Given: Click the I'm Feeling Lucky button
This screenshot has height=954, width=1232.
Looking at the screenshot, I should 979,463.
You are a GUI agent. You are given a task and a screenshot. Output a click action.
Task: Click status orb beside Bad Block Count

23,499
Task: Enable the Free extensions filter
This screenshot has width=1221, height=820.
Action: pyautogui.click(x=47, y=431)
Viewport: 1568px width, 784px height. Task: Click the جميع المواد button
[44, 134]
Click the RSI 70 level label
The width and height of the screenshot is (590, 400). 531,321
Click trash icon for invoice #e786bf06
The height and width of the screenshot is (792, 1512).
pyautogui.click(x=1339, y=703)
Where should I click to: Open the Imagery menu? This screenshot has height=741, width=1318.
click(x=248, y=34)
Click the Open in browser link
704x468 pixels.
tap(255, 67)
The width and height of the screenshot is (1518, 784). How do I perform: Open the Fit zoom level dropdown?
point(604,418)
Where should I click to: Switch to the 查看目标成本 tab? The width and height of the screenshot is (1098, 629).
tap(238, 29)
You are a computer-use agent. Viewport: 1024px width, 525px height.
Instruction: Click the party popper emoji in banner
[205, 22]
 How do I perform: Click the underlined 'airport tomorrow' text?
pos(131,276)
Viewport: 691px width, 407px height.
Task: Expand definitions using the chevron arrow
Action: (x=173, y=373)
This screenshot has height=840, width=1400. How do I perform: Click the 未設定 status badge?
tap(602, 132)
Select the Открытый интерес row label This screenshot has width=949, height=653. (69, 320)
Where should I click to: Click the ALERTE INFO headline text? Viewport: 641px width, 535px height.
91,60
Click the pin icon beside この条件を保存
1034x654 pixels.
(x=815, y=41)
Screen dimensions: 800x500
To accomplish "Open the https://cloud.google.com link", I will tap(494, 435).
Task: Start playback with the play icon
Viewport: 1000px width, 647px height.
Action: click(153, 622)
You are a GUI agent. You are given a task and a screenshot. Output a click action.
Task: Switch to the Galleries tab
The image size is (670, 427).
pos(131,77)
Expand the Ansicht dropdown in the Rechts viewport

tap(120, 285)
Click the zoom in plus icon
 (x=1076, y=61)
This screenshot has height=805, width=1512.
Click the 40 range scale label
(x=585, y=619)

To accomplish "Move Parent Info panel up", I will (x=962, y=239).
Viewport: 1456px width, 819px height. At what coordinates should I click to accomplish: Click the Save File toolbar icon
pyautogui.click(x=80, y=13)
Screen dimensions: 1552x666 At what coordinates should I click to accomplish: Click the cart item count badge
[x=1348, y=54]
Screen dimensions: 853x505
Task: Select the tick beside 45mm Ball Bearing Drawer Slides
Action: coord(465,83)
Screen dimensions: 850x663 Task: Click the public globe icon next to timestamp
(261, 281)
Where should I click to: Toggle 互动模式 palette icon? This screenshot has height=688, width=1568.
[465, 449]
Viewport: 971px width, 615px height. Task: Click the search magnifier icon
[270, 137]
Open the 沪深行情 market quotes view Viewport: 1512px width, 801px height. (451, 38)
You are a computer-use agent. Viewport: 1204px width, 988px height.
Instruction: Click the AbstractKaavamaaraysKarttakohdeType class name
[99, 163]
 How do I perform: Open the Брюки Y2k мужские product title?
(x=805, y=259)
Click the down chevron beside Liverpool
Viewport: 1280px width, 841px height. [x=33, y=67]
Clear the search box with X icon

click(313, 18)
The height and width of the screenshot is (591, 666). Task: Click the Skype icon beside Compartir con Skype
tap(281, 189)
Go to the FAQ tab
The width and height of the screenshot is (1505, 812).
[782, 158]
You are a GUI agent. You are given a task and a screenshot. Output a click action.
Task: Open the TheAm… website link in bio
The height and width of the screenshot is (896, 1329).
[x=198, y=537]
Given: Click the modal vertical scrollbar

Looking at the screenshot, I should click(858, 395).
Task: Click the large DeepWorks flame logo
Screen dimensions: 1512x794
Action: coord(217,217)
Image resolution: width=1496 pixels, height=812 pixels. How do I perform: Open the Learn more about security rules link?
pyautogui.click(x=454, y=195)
_ _ _
— Consigne —
Recopiez sans aucune modification les lignes des enregistrements ci-dessus, de celle qui contient « The height and width of the screenshot is (591, 666). » jusqu'à celle qui contient « Looking at the screenshot, I should click(858, 395). », ces deux lignes comprises.

— Réponse à l'exercice —
The height and width of the screenshot is (591, 666). Task: Click the Skype icon beside Compartir con Skype
tap(281, 189)
Go to the FAQ tab
The width and height of the screenshot is (1505, 812).
[782, 158]
You are a GUI agent. You are given a task and a screenshot. Output a click action.
Task: Open the TheAm… website link in bio
The height and width of the screenshot is (896, 1329).
[x=198, y=537]
Given: Click the modal vertical scrollbar

Looking at the screenshot, I should click(858, 395).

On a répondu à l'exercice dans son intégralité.